What is "Mad Cow Disease" (Bovine Spongiform Encephalopathy)?
Mad Cow Disease is the layperson's name for Bovine Spongiform Encephalopathy (BSE), a transmissible, slowly progressive, degenerative, fatal disease affecting the central nervous system of adult cattle. There is no evidence to date of BSE affecting U.S. cattle, * despite an aggressive surveillance program under which nearly 20,000 animals were tested last year.

Does BSE affect humans?
BSE is a disease that affects cattle. However, there is a disease similar to BSE called variant Creutzfeldt-Jakob Disease (CJD), or vCJD, which is found in humans.

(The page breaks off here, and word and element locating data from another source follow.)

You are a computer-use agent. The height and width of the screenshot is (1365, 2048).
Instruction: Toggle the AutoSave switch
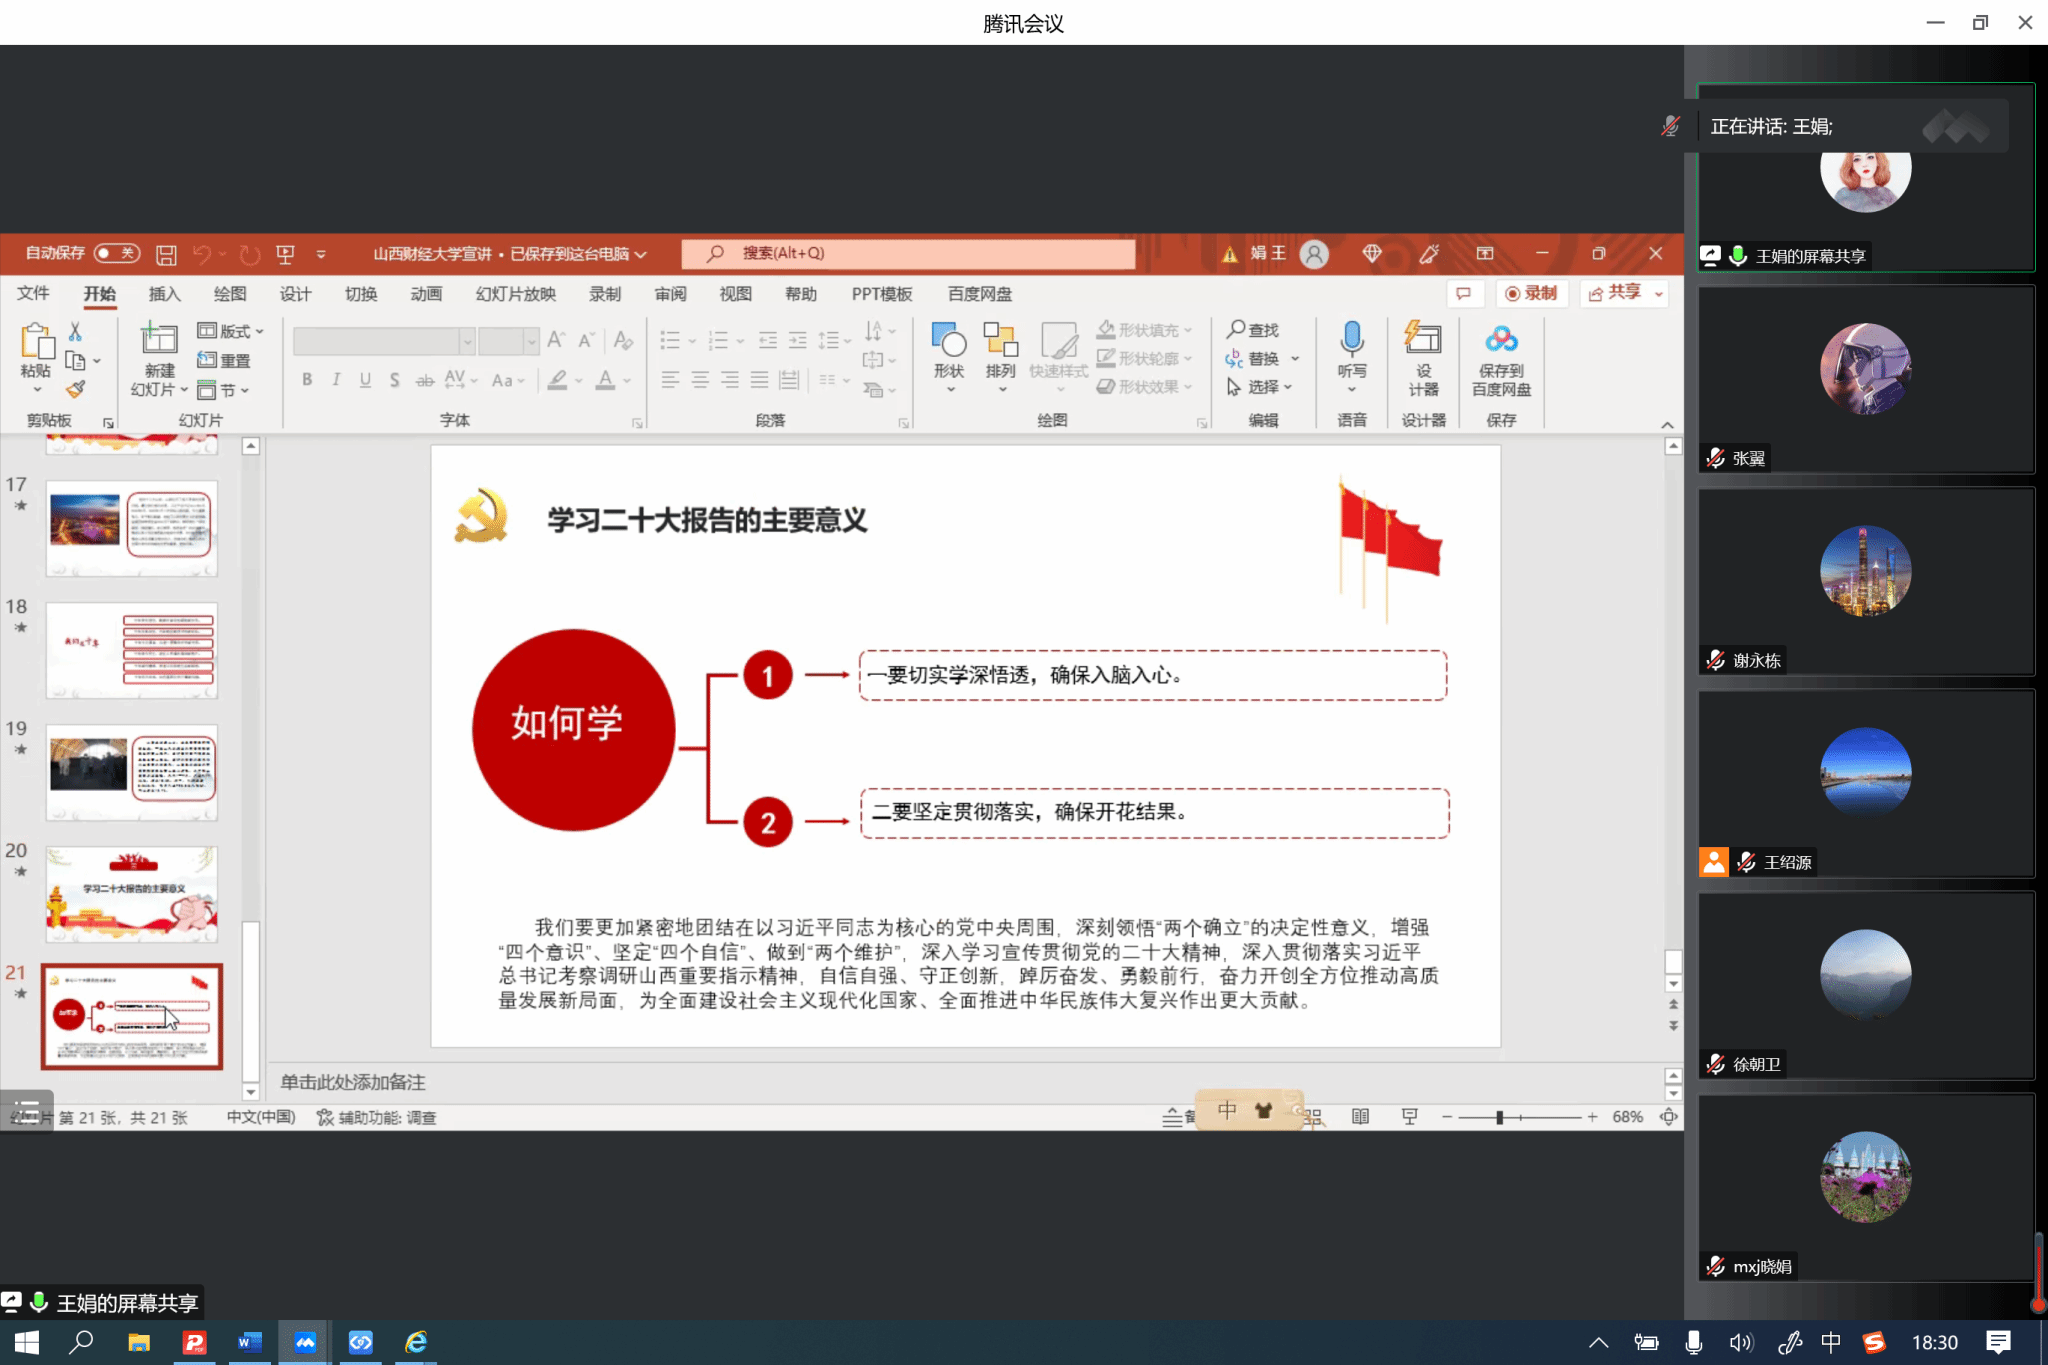(116, 253)
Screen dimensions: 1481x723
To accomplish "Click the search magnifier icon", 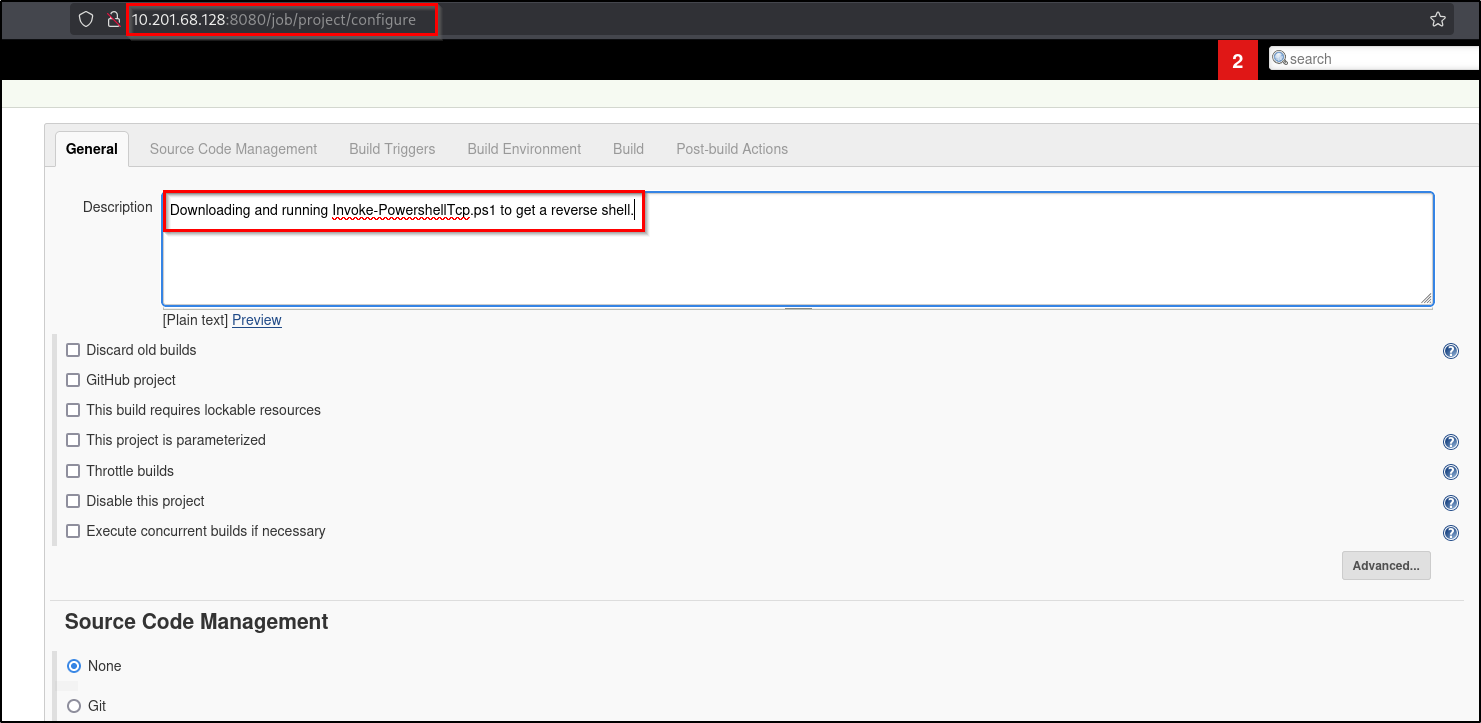I will pos(1279,58).
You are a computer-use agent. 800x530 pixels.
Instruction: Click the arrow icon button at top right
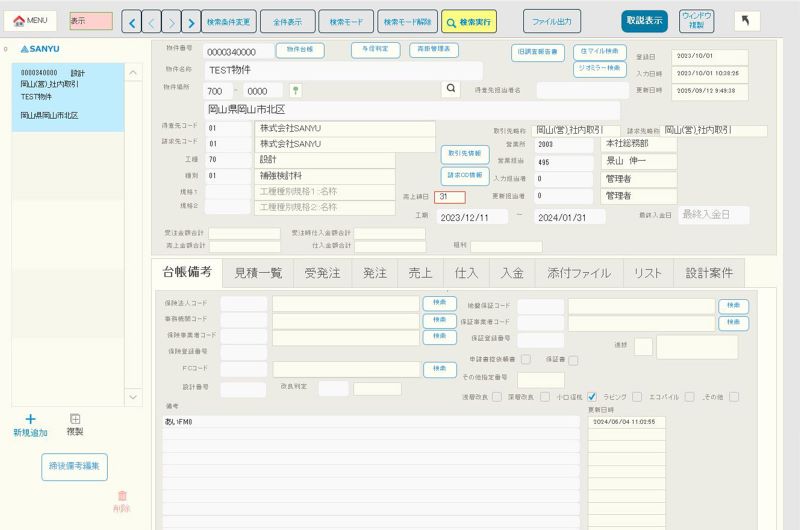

There have been a small number of cases of vCJD reported, primarily in the United Kingdom, occurring in people who consumed beef that may have been contaminated. (As of May 2003, there have been a total of approximately 139 cases of vCJD worldwide.) There is strong scientific evidence (epidemiological and laboratory) that the agent that causes BSE in cattle is the agent that causes vCJD in people. The one reported case of vCJD in the United States was from a young women that contracted the disease while residing in the UK. The symptoms appeared years later after the young woman moved to the U.S.

The disease, vCJD, which primarily affects younger persons, is very hard to diagnose until the disease has nearly run its course. In its early stages, the disease may manifest itself through neurologic symptoms, but it is not until the latter stages of the disease that brain abnormalities detectable by x-ray or MRI can be seen.